De hele week kijk ik, zodra het donker is, vanuit mijn werkkamer uit op een in blauw-wit-rood verlichte Martinitoren. Een bijzonder en indrukwekkend gezicht. Die je keer op keer doet realiseren dat vrijheid en democratie niet vanzelfsprekend zijn. En ondanks de kracht die ‘de grijze dame’ met haar kleurenpracht uitstraalt, geeft het mij ook een ongemakkelijk gevoel. Ongemakkelijk omdat de verontwaardiging in de samenleving ook wel wat schuurt. Deze week vonden niet alleen 130 mensen de dood in Parijs, maar vonden over de hele wereld terreuraanslagen plaats waarbij gewone mensen het leven lieten. Alleen gisteren al werden in Mali 170 mensen gegijzeld waarvan 21 gegijzelde het leven lieten. En kwamen bij aanslagen in Beiroet 43 mensen om het leven en raakte meer dan 200 mensen gewond.
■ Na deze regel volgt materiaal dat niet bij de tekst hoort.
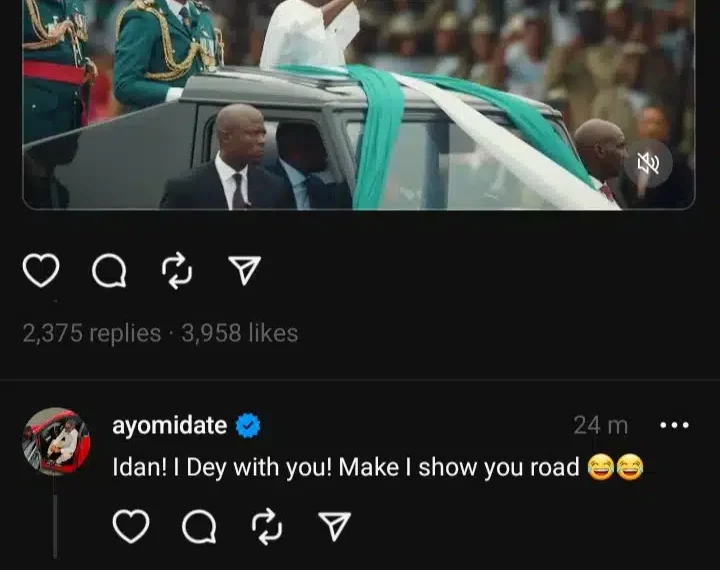Repost the main video post
Screen dimensions: 720x570
[177, 271]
Zowel in Mali als in Beiroet ben ik nooit geweest, terwijl ik in Parijs meerdere malen door de straatjes en over de pleinen ben geslenterd die de afgelopen week veelvuldig in beeld waren. En waarschijnlijk geldt dat voor velen in Nederland met mij. Maar zou dat het verschil mogen maken tussen wel of niet een eerbetoon? Wel of niet een minuut stilte? Wel of niet een gekleurde vlag op de icoon gebouwen van alle steden in de wereld?
Parijs heeft ons opnieuw wakker geschud dat vrijheid en veiligheid niet vanzelfsprekend is. Maar laten we de slachtoffers elders niet vergeten. En samen blijven werken voor een veilige omgeving voor iedereen op onze aarde.